• _Given passage_:
The scoop: Needle phobes, be warned. Acupuncture, a procedure that’s been around for thousands of years, most commonly involves inserting very thin metallic needles into the skin to stimulate specific points on the body. Traditionally, this practice draws on techniques that have evolved from ancient Chinese, Japanese or Korean practices. Within the realm called Eastern Medicine, acupuncture focuses on Qi, or the energy that flows around the body. By targeting specific points on meridians, a system of “rivers” mapped on the body, acupuncturists aim to restore smooth Qi flow when it is blocked or otherwise compromised.
Another treatment often mistakenly called “acupuncture” is dry needling, or “dry needle acupuncture.” Dry needling involves poking holes in trigger points or areas with poor blood supply, such as tendons. This “creates a controlled pro-inflammatory response,” Sheridan says, to promote healing.
The science: As the World Health Organization reported decades ago, acupuncture can decrease pain associated with running injuries. Some studies show that both real and “sham” (or placebo needles) acupuncture reduce pain, but others show a marked difference in “real” acupuncture.
Best for treating: ITB syndrome, runner’s knee, plantar fasciitis, Morton’s neuroma, tight hamstrings and piriformis issues. Plus strains, drains and tears, says Lolane Glundal, an acupuncturist and runner in Manlius, N.Y. “It can’t repair a tear, but can help a person through surgery if that’s the case,” she says. “It’s about strengthening neighboring channels to support the injury.”

• _Apply what you read_:
(a) Answer these from the acupuncture passage:
(i) In Eastern Medicine, what is Qi?
(ii) According to Sheridan, what does dry needling create?
(iii) Where is Lolane Glundal located?
(b) Please transcribe the stretch of the acupuncture passage from "Another treatment often" through "to promote healing.".
The material after this point has no connection to the acupuncture passage.

• _Records_:
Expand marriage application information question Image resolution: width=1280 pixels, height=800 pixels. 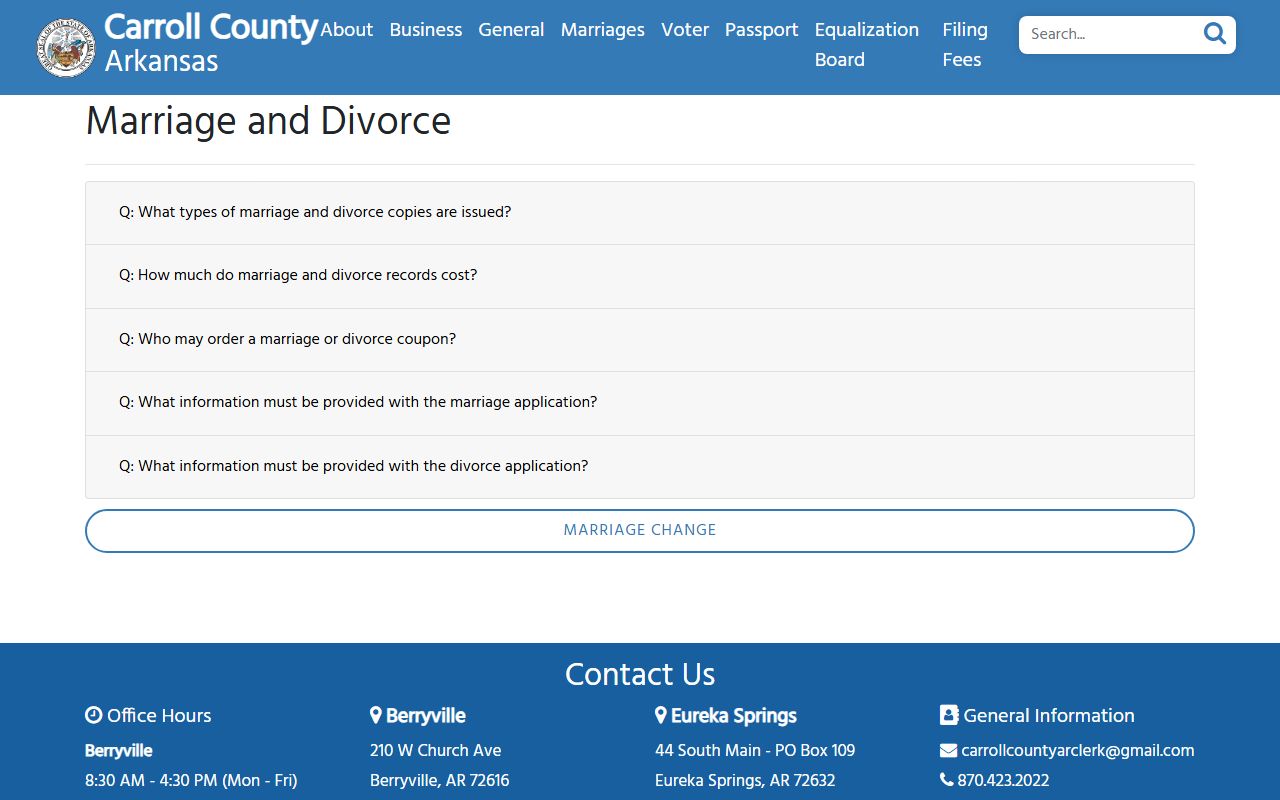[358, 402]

---

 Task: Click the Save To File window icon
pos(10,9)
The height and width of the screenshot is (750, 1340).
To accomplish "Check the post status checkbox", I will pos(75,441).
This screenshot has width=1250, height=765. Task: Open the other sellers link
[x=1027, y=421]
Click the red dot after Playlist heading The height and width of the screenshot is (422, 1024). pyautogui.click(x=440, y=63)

• _Answers for each item_:
(a)
(i) The energy that flows around the body.
(ii) A controlled pro-inflammatory response.
(iii) Manlius, N.Y.

(b)
Another treatment often mistakenly called “acupuncture” is dry needling, or “dry needle acupuncture.” Dry needling involves poking holes in trigger points or areas with poor blood supply, such as tendons. This “creates a controlled pro-inflammatory response,” Sheridan says, to promote healing.